EXTRACT PROVIDED:
Investigations into the cause of the fire indicate that a non-genuine phone charger started the fire on the afternoon of Thursday January 23.

Upon arrival the fire crews found a fire in a first-floor bedroom of the property on Church Green in Shoreham. Firefighters wearing breathing apparatus were able to contain the fire to the room of origin, but the house suffered from smoke damage.

Crews from Shoreham and Worthing, together with two East Sussex Fire & Rescue Service appliances attended.

Giles Sparkes, Station Commander for Shoreham, Henfield and Partridge Green, said:

“Luckily this family had a working smoke alarm in their property, so were given plenty of warning and able to get out of the property.

“Early investigations suggest this fire started as the result of an after-market phone charger. We would always urge residents to use the charger that came with your device. If you need to replace it, make sure it is a genuine, branded product with the CE mark. Fake chargers are often made with poor quality components that fail to meet UK safety regulations. This can lead to injury, electric shocks and fires.

SUPPLIED DATA:
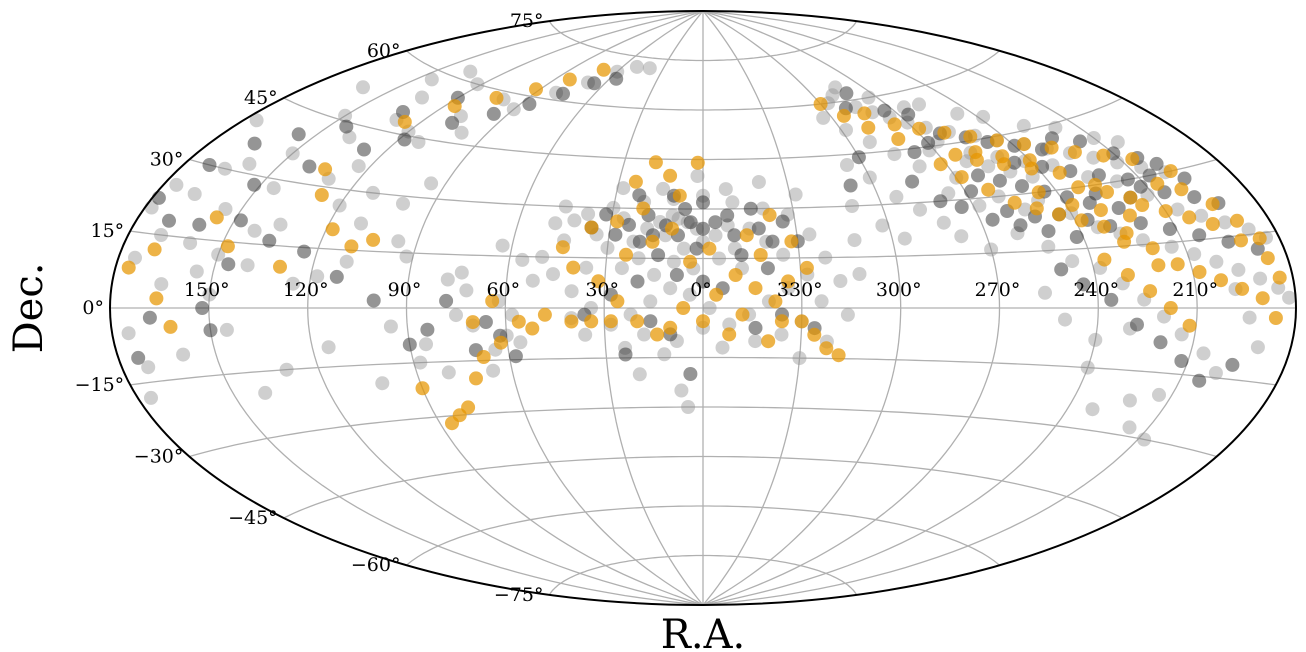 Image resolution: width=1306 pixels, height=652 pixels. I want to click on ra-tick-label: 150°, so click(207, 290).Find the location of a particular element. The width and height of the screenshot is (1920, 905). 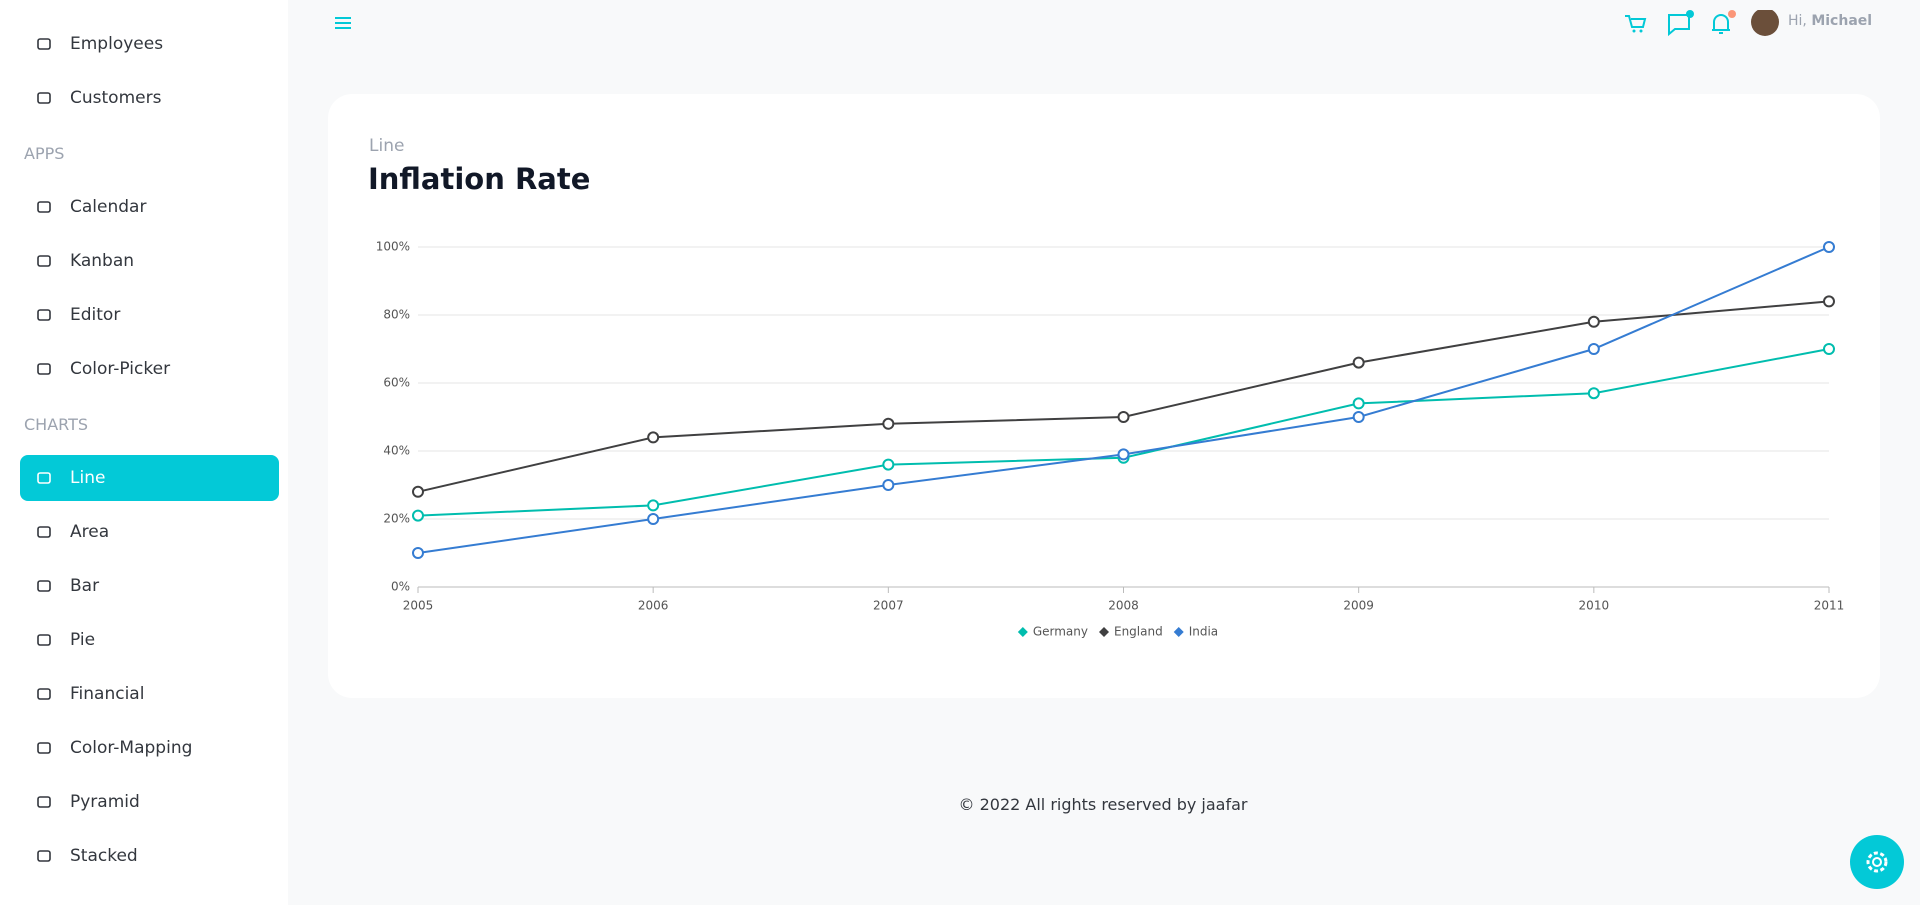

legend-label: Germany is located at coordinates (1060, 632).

JOB: List every outcome that the house-fire report says fake chargers can lead to.

EXERCISE RESULT:
- Injury
- Electric shocks
- Fires